When life got tough, Tara Chagnon got tougher.

From a young age, she dealt with several serious health issues. By her late 20s, she was diagnosed with breast cancer. As the disease advanced, it resulted in unusual complications—causing her immune system to attack her heart and brain stem—landing her in the Neuroscience ICU at the Brigham in January 2015. Her care team here and at Dana-Farber Cancer Institute soon discovered the cancer had spread to her brain. The disease later progressed to her spine, leading to her death on July 18. She was 31 years old.

Throughout her illness, however, Chagnon refused to back down from her ambitions: completing dual master’s degrees in criminal justice and mental health counseling that she had been working toward at Suffolk University since 2012. She took night classes while also working full time as a certified information and referral specialist at Mass 2-1-1, a health care assistance program, and interning at Youth Opportunities Upheld, Inc., a child welfare and behavioral health organization.
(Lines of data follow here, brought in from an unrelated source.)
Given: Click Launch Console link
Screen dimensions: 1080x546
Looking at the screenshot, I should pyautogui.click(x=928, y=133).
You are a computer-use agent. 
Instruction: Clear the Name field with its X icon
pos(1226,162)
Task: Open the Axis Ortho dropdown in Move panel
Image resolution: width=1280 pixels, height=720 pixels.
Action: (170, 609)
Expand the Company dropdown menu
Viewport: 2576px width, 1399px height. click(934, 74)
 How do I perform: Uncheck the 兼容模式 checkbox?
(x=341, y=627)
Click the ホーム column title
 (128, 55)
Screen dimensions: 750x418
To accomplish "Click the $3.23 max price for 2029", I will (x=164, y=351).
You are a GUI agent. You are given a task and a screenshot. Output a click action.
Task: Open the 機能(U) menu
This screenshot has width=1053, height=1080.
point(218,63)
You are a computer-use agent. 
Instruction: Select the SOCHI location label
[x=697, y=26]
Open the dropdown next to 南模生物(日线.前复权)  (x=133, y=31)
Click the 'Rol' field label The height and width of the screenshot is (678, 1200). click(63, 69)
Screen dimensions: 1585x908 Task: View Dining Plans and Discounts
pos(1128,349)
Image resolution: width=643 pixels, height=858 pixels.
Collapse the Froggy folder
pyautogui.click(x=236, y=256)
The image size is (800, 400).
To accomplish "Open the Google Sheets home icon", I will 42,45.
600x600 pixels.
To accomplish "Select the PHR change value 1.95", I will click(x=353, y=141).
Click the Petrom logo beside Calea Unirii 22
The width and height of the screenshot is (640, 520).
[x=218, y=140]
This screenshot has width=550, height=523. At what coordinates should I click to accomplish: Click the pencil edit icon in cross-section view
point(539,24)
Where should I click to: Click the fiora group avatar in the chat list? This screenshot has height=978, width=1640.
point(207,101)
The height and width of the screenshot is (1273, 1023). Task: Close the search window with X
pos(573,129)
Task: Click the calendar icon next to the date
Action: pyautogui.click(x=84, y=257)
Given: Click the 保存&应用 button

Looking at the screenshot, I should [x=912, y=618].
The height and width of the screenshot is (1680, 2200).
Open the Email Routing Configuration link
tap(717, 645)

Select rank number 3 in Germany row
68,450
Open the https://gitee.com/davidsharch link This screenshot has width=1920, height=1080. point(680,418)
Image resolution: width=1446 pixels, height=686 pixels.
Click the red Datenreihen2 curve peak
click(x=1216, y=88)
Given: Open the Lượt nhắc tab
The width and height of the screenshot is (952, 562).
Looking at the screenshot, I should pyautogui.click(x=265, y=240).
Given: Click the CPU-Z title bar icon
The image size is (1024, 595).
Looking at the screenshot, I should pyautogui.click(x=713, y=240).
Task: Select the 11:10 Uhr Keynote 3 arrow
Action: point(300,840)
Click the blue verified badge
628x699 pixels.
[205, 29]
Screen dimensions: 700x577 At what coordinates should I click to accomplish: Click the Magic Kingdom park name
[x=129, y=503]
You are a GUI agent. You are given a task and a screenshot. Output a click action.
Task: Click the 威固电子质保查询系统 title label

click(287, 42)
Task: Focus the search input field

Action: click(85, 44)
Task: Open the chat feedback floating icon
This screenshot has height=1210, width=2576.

Her declining health, however, eventually forced Chagnon to put those plans on hold and move to hospice care. As it became clear she would not live to attend Suffolk’s commencement ceremony this past spring, members of her Brigham care team reached out to the university to help make the student’s dream—and hard work—become reality. Suffolk leadership held a bedside graduation ceremony for her on July 14 at the Miriam Boyd Parlin Hospice in Wayland, bestowing dual honorary master’s degrees. Chagnon died four days later.

Several members of her BWH care team attended the emotional bedside ceremony.

“The minute I met Tara as a patient, I knew she was special,” said Amy Pollara, RN, a Neuroscience ICU nurse on Chagnon’s care team who became close with her and went to the graduation. “Tara was an amazingly strong, kind woman with a big heart. She always had a smile and a positive outlook on life no matter what she was faced with. I am so proud of her for getting her degree and never giving up.”

Seeing Chagnon’s care providers all show up to celebrate her achievement was deeply moving, said her father, Mike Chagnon.

“Each and every person on Tara’s care team is family to us,” her father said. “I still hear from them, asking how we’re doing. They are the most wonderful people in the world.”

That commitment to personal, compassionate care is what defines the Brigham, explained Mary Amatangelo, MS, RN, ACNP-BC, CCRN, CNRN, SCRN, a nurse practitioner in the Neuroscience ICU who also cared for Chagnon and attended the ceremony.

“We are fortunate to have nursing and physician leadership who afford us opportunities to go above and beyond to make all patient experiences exceptional,” she said.

BWH neurologist Henrikas Vaitkevicius, MD, who treated Chagnon and made one of the initial calls to Suffolk to request the graduation ceremony, said he and other BWHers who attended were humbled and gratified to find another, non-clinical way to support Chagnon at the end of her life. 

“I was always taught that the less you can do for the disease, the more you can do for the patient,” Vaitkevicius said. “We couldn’t cure her disease, so we had to focus on something else—her happiness.”